**YOUR GOAL**
Please pull out every line of the data below and reproduce each one verbatim, in its original order.

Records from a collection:

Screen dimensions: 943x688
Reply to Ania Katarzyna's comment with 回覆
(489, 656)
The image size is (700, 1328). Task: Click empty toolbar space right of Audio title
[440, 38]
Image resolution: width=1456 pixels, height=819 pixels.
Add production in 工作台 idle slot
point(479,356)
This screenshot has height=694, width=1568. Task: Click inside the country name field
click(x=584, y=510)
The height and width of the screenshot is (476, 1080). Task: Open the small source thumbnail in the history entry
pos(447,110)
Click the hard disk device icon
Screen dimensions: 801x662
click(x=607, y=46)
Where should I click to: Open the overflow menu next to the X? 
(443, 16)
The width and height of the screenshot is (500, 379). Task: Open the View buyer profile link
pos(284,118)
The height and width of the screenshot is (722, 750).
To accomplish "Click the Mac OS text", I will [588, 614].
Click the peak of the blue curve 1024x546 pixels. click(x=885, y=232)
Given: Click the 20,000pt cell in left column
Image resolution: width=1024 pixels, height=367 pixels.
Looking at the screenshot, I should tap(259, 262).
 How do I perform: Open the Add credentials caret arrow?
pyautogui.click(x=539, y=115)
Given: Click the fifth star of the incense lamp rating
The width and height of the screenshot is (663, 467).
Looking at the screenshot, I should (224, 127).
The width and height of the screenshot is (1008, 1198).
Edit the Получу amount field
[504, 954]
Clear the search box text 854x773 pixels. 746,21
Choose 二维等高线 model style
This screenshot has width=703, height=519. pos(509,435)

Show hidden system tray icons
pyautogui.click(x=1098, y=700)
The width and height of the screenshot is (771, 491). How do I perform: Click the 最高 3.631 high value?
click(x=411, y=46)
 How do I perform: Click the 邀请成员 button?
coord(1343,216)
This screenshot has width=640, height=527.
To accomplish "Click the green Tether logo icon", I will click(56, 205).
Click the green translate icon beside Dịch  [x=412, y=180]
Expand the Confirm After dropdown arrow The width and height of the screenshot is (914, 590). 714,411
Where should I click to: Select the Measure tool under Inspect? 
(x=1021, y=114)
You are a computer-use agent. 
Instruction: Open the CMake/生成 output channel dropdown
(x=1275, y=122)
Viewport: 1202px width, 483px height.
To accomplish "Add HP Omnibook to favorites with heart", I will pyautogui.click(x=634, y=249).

**REPLY**
Screen dimensions: 943x688
Reply to Ania Katarzyna's comment with 回覆
(489, 656)
The image size is (700, 1328). Task: Click empty toolbar space right of Audio title
[440, 38]
Image resolution: width=1456 pixels, height=819 pixels.
Add production in 工作台 idle slot
point(479,356)
This screenshot has height=694, width=1568. Task: Click inside the country name field
click(x=584, y=510)
The height and width of the screenshot is (476, 1080). Task: Open the small source thumbnail in the history entry
pos(447,110)
Click the hard disk device icon
Screen dimensions: 801x662
click(x=607, y=46)
Where should I click to: Open the overflow menu next to the X? 
(443, 16)
The width and height of the screenshot is (500, 379). Task: Open the View buyer profile link
pos(284,118)
The height and width of the screenshot is (722, 750).
To accomplish "Click the Mac OS text", I will [588, 614].
Click the peak of the blue curve 1024x546 pixels. click(x=885, y=232)
Given: Click the 20,000pt cell in left column
Image resolution: width=1024 pixels, height=367 pixels.
Looking at the screenshot, I should tap(259, 262).
 How do I perform: Open the Add credentials caret arrow?
pyautogui.click(x=539, y=115)
Given: Click the fifth star of the incense lamp rating
The width and height of the screenshot is (663, 467).
Looking at the screenshot, I should (224, 127).
The width and height of the screenshot is (1008, 1198).
Edit the Получу amount field
[504, 954]
Clear the search box text 854x773 pixels. 746,21
Choose 二维等高线 model style
This screenshot has width=703, height=519. pos(509,435)

Show hidden system tray icons
pyautogui.click(x=1098, y=700)
The width and height of the screenshot is (771, 491). How do I perform: Click the 最高 3.631 high value?
click(x=411, y=46)
 How do I perform: Click the 邀请成员 button?
coord(1343,216)
This screenshot has width=640, height=527.
To accomplish "Click the green Tether logo icon", I will click(56, 205).
Click the green translate icon beside Dịch  [x=412, y=180]
Expand the Confirm After dropdown arrow The width and height of the screenshot is (914, 590). 714,411
Where should I click to: Select the Measure tool under Inspect? 
(x=1021, y=114)
You are a computer-use agent. 
Instruction: Open the CMake/生成 output channel dropdown
(x=1275, y=122)
Viewport: 1202px width, 483px height.
To accomplish "Add HP Omnibook to favorites with heart", I will pyautogui.click(x=634, y=249).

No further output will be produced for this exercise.